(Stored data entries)
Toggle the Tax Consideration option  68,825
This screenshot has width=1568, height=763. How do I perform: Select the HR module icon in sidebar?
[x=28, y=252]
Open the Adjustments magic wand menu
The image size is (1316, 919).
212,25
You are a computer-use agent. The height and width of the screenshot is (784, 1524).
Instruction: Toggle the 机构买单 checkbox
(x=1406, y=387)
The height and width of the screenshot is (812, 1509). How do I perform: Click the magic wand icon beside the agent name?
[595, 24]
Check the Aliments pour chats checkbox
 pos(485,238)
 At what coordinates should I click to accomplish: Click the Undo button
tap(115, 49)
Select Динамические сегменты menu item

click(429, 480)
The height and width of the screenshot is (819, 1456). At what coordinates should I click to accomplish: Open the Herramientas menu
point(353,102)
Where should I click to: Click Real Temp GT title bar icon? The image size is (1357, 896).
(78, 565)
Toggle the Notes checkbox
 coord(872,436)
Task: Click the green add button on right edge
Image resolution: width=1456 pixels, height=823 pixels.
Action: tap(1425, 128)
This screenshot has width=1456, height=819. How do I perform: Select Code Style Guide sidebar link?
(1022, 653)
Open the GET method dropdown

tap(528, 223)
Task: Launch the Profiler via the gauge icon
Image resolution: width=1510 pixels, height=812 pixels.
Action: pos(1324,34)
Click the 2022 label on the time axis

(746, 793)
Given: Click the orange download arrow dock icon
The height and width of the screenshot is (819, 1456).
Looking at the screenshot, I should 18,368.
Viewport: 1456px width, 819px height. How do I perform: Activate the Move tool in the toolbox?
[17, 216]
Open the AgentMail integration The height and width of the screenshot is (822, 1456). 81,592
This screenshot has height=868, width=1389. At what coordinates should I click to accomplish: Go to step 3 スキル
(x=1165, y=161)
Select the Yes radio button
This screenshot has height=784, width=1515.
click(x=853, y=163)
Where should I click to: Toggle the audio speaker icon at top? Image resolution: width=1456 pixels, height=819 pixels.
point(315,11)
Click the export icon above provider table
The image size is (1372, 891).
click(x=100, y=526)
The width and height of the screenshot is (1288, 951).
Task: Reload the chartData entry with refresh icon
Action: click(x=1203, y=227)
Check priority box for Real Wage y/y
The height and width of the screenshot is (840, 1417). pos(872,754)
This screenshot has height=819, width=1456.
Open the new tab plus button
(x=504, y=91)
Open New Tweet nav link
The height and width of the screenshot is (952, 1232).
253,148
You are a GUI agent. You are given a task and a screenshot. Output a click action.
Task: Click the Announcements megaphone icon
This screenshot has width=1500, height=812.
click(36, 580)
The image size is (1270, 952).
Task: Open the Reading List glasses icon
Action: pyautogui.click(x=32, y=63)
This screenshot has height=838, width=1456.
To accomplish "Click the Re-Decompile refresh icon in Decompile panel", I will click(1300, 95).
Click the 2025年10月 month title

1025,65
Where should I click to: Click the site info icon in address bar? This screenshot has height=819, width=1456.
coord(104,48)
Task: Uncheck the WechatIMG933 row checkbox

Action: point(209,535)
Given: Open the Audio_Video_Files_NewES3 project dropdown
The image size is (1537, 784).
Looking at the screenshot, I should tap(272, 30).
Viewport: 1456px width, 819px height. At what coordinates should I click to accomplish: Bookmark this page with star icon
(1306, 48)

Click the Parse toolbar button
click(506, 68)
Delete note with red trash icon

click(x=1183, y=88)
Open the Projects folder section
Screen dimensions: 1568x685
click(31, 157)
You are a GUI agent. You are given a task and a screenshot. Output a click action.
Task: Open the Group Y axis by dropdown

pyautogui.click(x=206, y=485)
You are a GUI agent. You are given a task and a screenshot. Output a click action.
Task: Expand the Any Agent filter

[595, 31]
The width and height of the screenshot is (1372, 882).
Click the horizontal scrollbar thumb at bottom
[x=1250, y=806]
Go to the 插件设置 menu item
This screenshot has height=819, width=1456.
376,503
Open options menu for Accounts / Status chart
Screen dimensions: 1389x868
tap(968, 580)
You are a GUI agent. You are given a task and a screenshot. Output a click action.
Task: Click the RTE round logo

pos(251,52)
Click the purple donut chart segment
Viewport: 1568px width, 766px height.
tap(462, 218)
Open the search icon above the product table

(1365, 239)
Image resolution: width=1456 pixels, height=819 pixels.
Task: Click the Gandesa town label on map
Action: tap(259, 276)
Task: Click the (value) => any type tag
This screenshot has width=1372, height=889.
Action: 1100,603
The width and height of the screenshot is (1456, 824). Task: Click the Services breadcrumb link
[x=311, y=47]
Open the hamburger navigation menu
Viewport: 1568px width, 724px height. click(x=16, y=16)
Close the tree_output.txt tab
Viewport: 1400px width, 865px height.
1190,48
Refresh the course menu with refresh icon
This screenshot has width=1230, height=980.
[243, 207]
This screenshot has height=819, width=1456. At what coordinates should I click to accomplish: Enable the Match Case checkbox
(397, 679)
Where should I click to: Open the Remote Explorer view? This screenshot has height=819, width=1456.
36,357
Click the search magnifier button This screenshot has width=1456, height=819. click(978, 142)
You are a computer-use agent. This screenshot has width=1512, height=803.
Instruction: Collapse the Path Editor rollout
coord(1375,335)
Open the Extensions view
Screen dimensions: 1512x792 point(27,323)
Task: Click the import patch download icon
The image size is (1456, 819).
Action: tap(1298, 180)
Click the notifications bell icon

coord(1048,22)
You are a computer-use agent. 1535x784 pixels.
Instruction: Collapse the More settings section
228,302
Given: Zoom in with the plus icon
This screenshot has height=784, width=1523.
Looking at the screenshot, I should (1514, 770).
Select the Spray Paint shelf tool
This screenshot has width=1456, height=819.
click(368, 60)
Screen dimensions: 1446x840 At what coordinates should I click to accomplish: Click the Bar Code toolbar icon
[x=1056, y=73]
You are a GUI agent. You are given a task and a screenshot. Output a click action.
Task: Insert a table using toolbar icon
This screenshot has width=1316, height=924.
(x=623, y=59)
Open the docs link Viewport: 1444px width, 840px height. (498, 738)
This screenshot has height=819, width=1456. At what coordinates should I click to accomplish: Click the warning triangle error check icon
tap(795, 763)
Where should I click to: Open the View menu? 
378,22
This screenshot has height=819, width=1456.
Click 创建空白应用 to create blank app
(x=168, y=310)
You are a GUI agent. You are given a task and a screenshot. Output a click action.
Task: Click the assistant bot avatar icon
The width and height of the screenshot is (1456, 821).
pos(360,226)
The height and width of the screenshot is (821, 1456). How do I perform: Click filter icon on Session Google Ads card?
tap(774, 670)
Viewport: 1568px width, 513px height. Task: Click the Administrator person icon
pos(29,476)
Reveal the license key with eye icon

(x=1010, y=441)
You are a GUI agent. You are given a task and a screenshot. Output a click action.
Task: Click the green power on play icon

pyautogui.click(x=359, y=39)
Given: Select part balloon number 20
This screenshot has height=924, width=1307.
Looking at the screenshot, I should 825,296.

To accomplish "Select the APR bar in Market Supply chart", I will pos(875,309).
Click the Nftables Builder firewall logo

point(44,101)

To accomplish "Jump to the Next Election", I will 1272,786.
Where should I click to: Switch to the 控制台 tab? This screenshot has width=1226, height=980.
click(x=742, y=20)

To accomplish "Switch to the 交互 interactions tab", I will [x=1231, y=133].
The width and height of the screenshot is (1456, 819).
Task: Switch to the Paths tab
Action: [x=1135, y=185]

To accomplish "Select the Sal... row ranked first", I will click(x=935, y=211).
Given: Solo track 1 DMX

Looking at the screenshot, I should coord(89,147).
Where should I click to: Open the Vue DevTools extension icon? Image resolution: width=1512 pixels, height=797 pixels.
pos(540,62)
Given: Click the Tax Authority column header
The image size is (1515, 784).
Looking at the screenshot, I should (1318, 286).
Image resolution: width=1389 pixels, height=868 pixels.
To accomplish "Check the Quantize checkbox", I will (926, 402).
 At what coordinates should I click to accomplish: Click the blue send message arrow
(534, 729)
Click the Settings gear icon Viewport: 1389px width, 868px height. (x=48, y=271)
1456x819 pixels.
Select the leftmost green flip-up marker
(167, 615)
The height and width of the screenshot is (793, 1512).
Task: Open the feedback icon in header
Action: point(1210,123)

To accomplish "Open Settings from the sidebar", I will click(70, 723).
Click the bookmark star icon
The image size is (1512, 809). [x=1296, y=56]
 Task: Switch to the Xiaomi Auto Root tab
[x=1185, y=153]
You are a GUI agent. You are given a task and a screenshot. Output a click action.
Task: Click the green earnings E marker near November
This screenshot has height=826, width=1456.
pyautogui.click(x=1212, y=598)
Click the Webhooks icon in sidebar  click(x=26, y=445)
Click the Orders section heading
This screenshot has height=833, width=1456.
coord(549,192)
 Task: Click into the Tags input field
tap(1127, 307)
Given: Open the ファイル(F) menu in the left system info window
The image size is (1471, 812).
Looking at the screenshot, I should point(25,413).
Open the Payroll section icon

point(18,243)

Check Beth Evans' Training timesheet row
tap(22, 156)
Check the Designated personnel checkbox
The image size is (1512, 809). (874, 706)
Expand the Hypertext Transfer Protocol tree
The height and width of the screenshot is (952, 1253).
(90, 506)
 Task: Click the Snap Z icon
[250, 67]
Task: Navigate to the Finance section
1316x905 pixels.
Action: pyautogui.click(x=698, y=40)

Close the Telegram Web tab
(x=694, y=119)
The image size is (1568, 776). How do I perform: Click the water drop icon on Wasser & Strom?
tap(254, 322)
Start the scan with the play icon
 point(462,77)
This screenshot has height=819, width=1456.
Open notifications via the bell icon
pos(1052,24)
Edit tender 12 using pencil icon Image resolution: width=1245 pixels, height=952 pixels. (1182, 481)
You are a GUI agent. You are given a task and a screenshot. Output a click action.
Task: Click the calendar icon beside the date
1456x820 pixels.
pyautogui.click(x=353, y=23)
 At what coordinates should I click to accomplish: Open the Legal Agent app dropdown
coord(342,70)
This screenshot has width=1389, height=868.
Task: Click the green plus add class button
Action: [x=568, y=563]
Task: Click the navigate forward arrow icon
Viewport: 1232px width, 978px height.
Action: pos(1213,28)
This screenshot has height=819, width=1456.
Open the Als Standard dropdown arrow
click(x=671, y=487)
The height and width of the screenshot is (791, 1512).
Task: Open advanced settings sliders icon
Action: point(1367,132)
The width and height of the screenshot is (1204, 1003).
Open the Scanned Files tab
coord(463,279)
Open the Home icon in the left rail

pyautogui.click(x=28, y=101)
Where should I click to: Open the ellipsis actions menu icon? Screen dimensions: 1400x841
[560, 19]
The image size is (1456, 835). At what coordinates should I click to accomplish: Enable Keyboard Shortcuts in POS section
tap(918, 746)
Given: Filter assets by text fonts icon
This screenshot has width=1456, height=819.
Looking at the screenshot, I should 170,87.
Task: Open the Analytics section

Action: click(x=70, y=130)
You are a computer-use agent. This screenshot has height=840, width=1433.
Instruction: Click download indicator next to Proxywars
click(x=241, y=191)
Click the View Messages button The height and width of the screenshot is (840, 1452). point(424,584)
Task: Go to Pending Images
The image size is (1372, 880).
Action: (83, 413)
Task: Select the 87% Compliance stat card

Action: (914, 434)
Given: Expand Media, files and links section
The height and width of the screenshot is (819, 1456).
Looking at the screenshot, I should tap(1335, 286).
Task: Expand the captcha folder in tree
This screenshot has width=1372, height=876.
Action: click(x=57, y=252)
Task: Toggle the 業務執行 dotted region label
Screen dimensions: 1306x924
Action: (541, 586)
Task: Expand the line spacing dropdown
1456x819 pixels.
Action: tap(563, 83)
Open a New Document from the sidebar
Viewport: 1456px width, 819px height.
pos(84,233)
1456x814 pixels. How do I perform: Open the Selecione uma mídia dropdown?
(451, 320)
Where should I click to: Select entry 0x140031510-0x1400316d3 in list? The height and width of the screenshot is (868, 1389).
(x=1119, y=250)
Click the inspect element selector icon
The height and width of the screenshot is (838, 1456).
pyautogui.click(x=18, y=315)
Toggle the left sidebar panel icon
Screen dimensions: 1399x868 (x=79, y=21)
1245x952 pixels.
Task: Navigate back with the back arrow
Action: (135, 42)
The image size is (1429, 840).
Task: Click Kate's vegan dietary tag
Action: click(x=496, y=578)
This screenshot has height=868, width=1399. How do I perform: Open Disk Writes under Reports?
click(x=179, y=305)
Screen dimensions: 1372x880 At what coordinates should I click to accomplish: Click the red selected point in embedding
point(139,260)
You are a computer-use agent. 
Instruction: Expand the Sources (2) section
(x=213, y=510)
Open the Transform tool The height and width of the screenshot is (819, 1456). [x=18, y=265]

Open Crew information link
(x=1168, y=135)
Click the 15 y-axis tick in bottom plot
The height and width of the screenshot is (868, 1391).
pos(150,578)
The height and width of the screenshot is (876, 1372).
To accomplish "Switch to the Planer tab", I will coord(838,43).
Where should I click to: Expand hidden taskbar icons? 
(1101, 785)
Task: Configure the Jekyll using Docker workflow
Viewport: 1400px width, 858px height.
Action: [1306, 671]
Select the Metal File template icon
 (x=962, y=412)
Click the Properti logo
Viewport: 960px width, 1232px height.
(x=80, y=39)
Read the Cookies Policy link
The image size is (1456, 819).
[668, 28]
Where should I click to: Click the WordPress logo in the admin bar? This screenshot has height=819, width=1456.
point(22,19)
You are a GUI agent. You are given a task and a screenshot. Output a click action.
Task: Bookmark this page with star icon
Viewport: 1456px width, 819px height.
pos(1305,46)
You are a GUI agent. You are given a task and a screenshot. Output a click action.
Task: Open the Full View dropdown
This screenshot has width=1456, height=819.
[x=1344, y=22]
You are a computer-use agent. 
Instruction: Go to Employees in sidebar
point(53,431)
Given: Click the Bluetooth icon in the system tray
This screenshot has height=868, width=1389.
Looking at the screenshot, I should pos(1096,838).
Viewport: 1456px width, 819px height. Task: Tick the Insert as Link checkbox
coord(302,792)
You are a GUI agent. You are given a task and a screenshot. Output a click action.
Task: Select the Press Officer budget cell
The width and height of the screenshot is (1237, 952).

■ Your objective ■
Nothing should appear in the answer except the lines above from the line with "Close the tree_output.txt tab" through the line with "Open the docs", both included, written out exactly.

■ Written reply ■
Close the tree_output.txt tab
Viewport: 1400px width, 865px height.
1190,48
Refresh the course menu with refresh icon
This screenshot has width=1230, height=980.
[243, 207]
This screenshot has height=819, width=1456. At what coordinates should I click to accomplish: Enable the Match Case checkbox
(397, 679)
Where should I click to: Open the Remote Explorer view? This screenshot has height=819, width=1456.
36,357
Click the search magnifier button This screenshot has width=1456, height=819. click(978, 142)
You are a computer-use agent. This screenshot has width=1512, height=803.
Instruction: Collapse the Path Editor rollout
coord(1375,335)
Open the Extensions view
Screen dimensions: 1512x792 point(27,323)
Task: Click the import patch download icon
The image size is (1456, 819).
Action: tap(1298, 180)
Click the notifications bell icon

coord(1048,22)
You are a computer-use agent. 1535x784 pixels.
Instruction: Collapse the More settings section
228,302
Given: Zoom in with the plus icon
This screenshot has height=784, width=1523.
Looking at the screenshot, I should (1514, 770).
Select the Spray Paint shelf tool
This screenshot has width=1456, height=819.
click(368, 60)
Screen dimensions: 1446x840 At what coordinates should I click to accomplish: Click the Bar Code toolbar icon
[x=1056, y=73]
You are a GUI agent. You are given a task and a screenshot. Output a click action.
Task: Insert a table using toolbar icon
This screenshot has width=1316, height=924.
(x=623, y=59)
Open the docs link Viewport: 1444px width, 840px height. (498, 738)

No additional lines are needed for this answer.